Just last week, in her interview with the New York Daily News, Clinton revised her story regarding her actions in Honduras yet again (after having cut the most damning paragraphs from her book Hard Choices). Then she said, “We need to do more of a Colombian Plan for Central America.”
Colombia: The idea that Hillary Clinton wants to do to Central America what her husband did to Colombia is troubling.
Here’s what Plan Colombia did to that country: In 2000, just before leaving the White House, Bill Clinton ratcheted up military aid. Plan Colombia, as the assistance program was called, provided billions of dollars to what was the most repressive government in the hemisphere.

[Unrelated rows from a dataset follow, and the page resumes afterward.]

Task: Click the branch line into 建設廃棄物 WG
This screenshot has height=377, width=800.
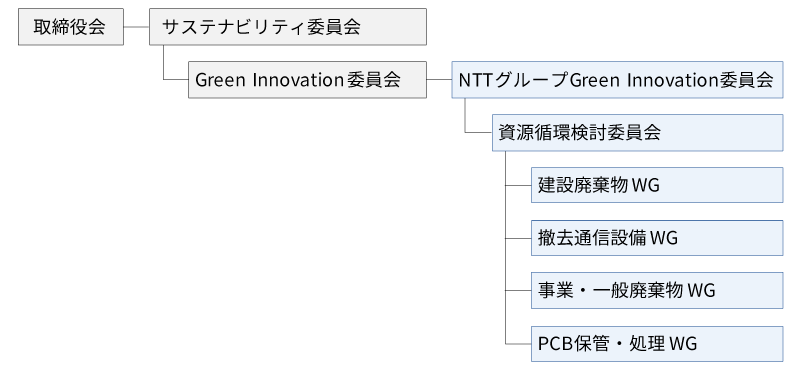Action: (518, 185)
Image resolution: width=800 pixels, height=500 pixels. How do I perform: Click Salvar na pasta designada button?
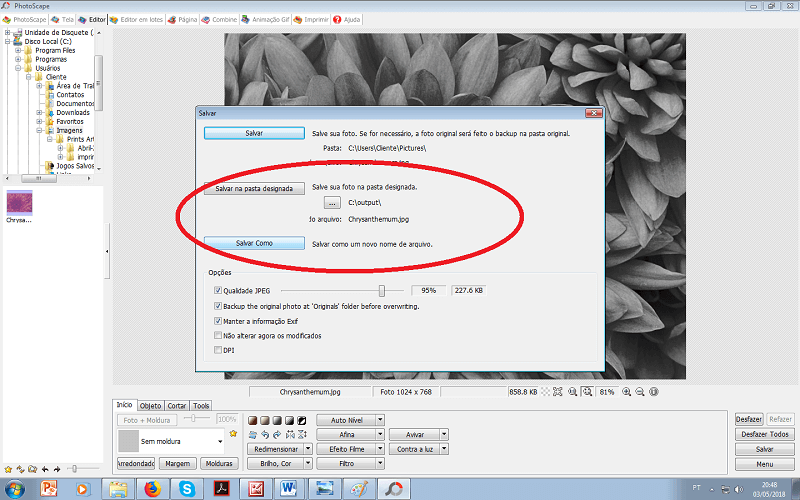point(254,188)
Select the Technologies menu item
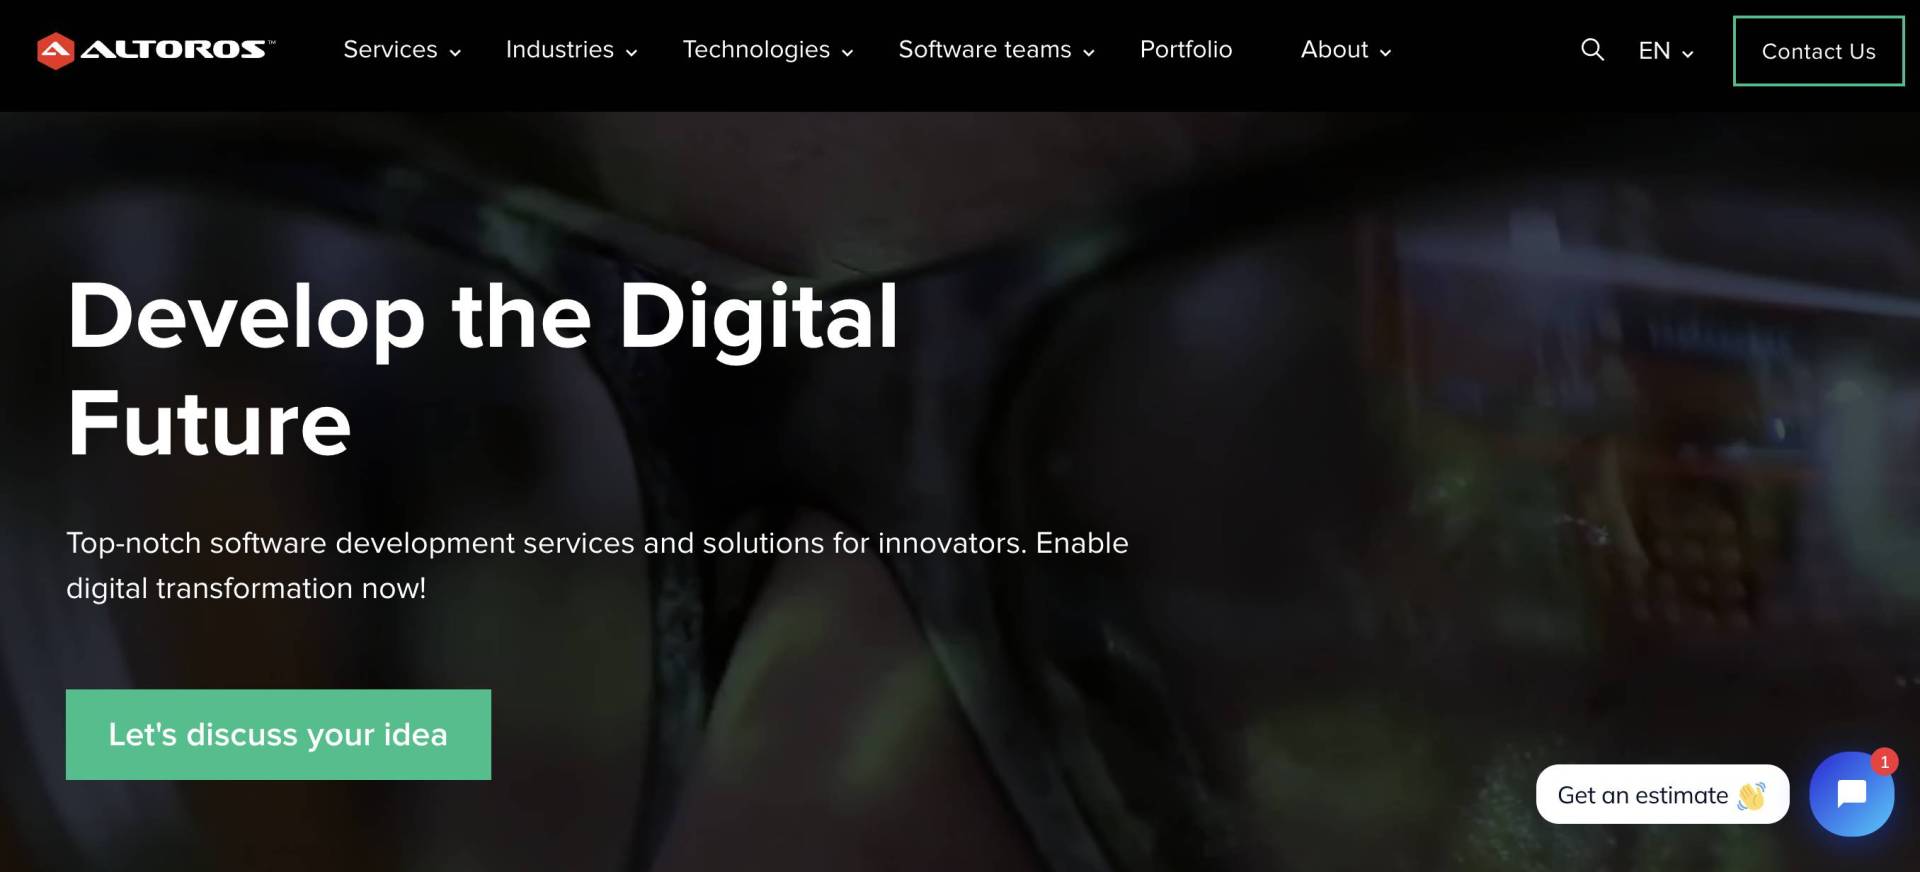Viewport: 1920px width, 872px height. tap(756, 50)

The effect was to speed the paramilitarization of society, with government—and military—allied death squads penetrating the intelligence services, judiciary, municipal government, legislature, and executive branch. Washington money effectively subsidized the narco-right’s enormous land grab. According to the US government’s own figures, “in rural areas, less than 1% of the population owns more than half Colombia’s best land.” “Torture, massacres, ‘disappearances,’ and killing of non-combatants” became routinized, with trade unionists, peasants, and Afro-Colombians the main victims. The CIA’s own World Factbook says that a staggering 6.3 million Colombians have been internally displaced (IDP) since 1985, with “about 300,000 new IDPs each year since 2000”—that is, the year Bill Clinton enacted Plan Colombia. Added up, that’s 2.4 million people during Clinton’s eight-year presidency.